For starters, nuclear-powered carriers have unlimited range—which is why they can always be moving when forward deployed. That means you don’t need vulnerable bases on land to carry the war to the enemy. The latest Ford class of carriers can sustain 270 air sorties per day. If we assume that each of those sorties delivers four smart bombs against enemy targets, then a single carrier can destroy a thousand different aimpoints every day. It’s a little more complicated than that, but the number of targets potentially destroyed is in the same range.
But that is just the beginning of what carrier strike groups can do. They can also provide continuous air cover to U.S. forces ashore. Their radar planes can deliver early warning of airborne threats to the entire joint force, and can track scores of threats simultaneously. Their jamming aircraft can prevent enemy radars from seeing U.S. and allied planes even when those planes lack stealth features.
Carriers are also the most effective system from which to exercise sea control over vast areas, thanks to the speed and reach of their aircraft. That means they not only can defeat enemy warships over large expanses of ocean, but also protect friendly ships in those same areas. And to repeat, this all can be accomplished without requiring access to local ports or bases.
So there’s a reason why aircraft carriers are always in demand by U.S. combatant commanders in the Western Pacific, in the Persian Gulf, and in the Mediterranean. Those commanders will snort derisively at any plan that would deprive the Navy of the ability to keep a carrier in each of the three regions continuously (two are probably needed in the Pacific, given the distances involved).

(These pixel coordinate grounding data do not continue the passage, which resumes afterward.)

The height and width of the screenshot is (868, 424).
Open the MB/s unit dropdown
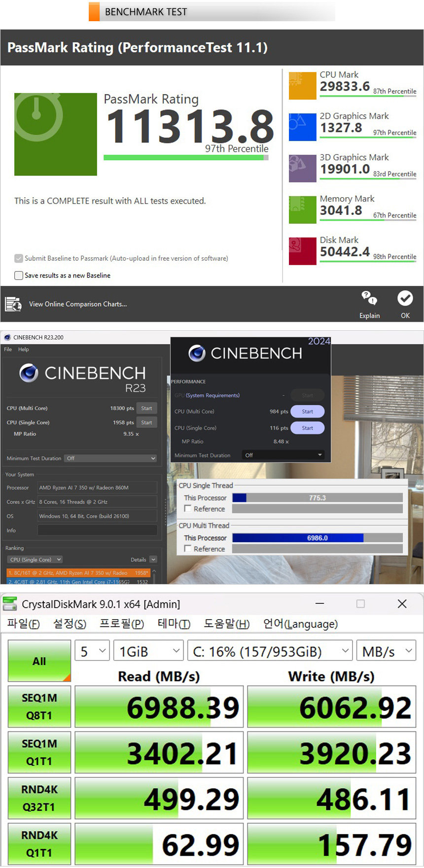coord(387,651)
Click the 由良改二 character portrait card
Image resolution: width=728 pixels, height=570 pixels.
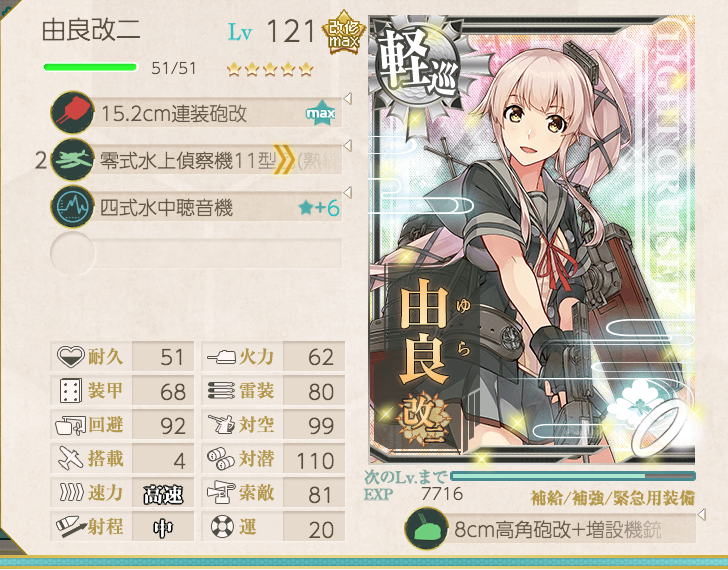(x=532, y=240)
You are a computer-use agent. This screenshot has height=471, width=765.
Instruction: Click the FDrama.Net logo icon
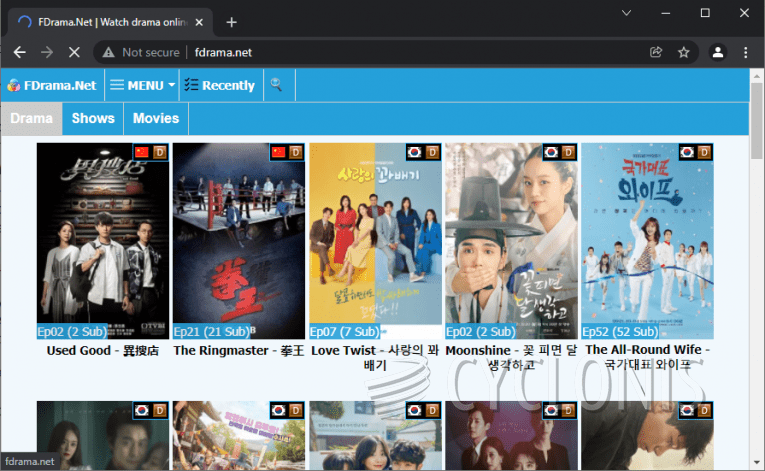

The Pentagon couldn’t have picked a worse time to raise doubts about future demand for aircraft carriers. Coronavirus has put the nation’s economy on the verge of collapse, and potentially emboldened our rivals. If Secretary Esper has any political sense, he will bury CAPE’s study for the rest of the election season.
Several companies engaged in building and equipping U.S. aircraft carriers contribute to my think tank, including Huntington Ingalls Industries—the only company in the world that constructs large-deck, nuclear-powered carriers.